The following script will generate a .json file with Sparql predictions (parse) for each user utterance. The format of this file is according to the format required by the evaluation scripts here.

python src/train.py \
    -mode test \
    -test_from ${MODEL_PATH}/${CHECKPOINT} \
    -batch_size 1 \
    -test_batch_size 1 \
    -tgt_dict ${TGT_DICT} \
    -bert_data_path ${BERT_DATA_PATH} \
    -log_file logs/base_bert_sparql_csqa_val  \
    -model_path ${MODEL_PATH}  \
    -test_split test \
    -sep_optim true  \
    -use_interval true \
    -visible_gpus 1  \
    -max_pos 512  \
    -max_length 512  \
    -min_length 10  \
    -alpha 0.95 \
    -beam_size 5 \
    -dosubset ${TEST_VALID_SUBSET} \
    -result_path results/${MODEL_NAME}/baseline.${TEST_VALID_SUBSET_STR}

Note that the flag -dosubset is used run inference on a subset of files from the test split. The pre-processing (discussed at the beginning of this README) will shard conversations from each split into .json/.pt files (e.g., json_data.valid.41.json). The -dosubset flag allows to give a regular expression to specify the a range of shard IDs to run inference on, e.g., for our configuration of shards (0 to 49) we can use the following to do inference on shards with IDs starting with 4.

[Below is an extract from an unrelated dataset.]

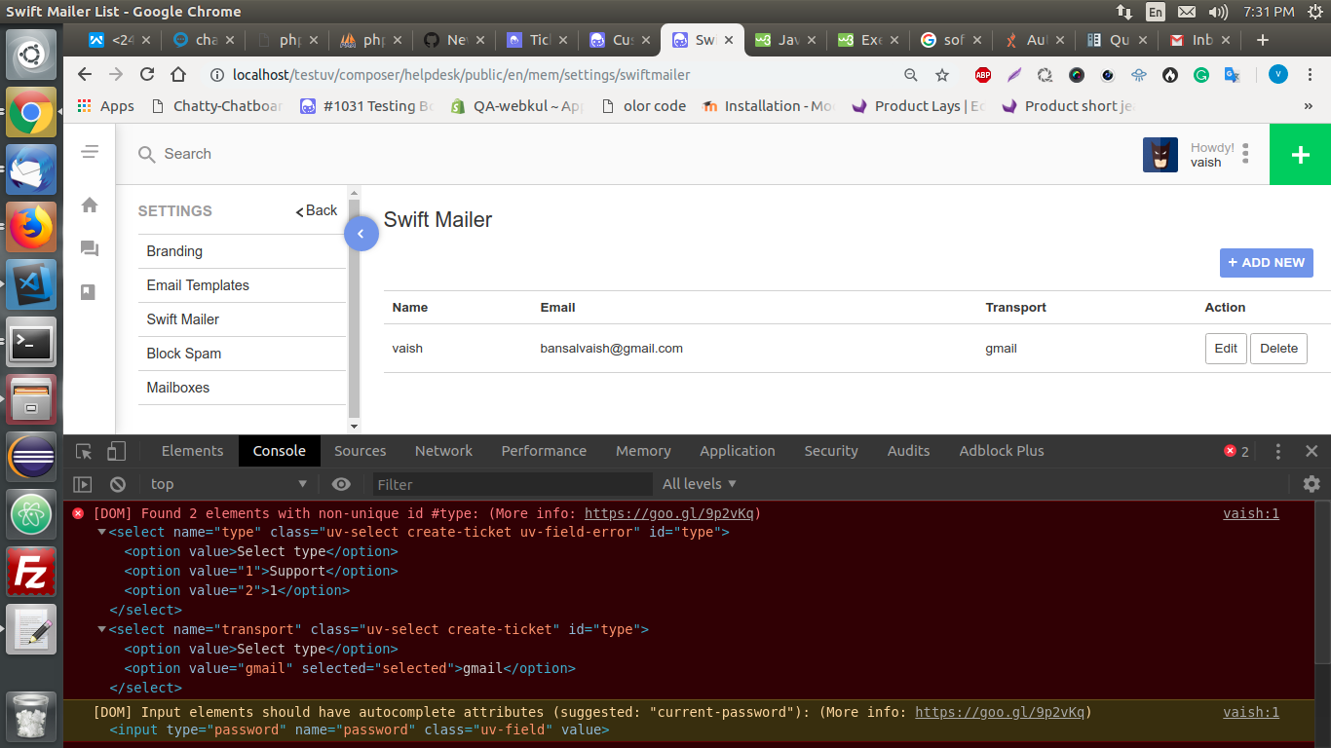This screenshot has height=748, width=1331.
Task: Open the DevTools settings gear
Action: 1312,484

TEST_VALID_SUBSET='4[0-9]+'
TEST_VALID_SUBSET_STR='40-49'

Predictions will be saved in .json with the shard IDs, e.g. baseline.40-49.96000.test_Logical Reasoning (All).json If the option -dosubset is not used only a single file containing predictions for all shards will be created, e.g., baseline.96000.test_Logical Reasoning (All).json.

Evaluation

For evaluation of generated outputs see the evaluation scripts here.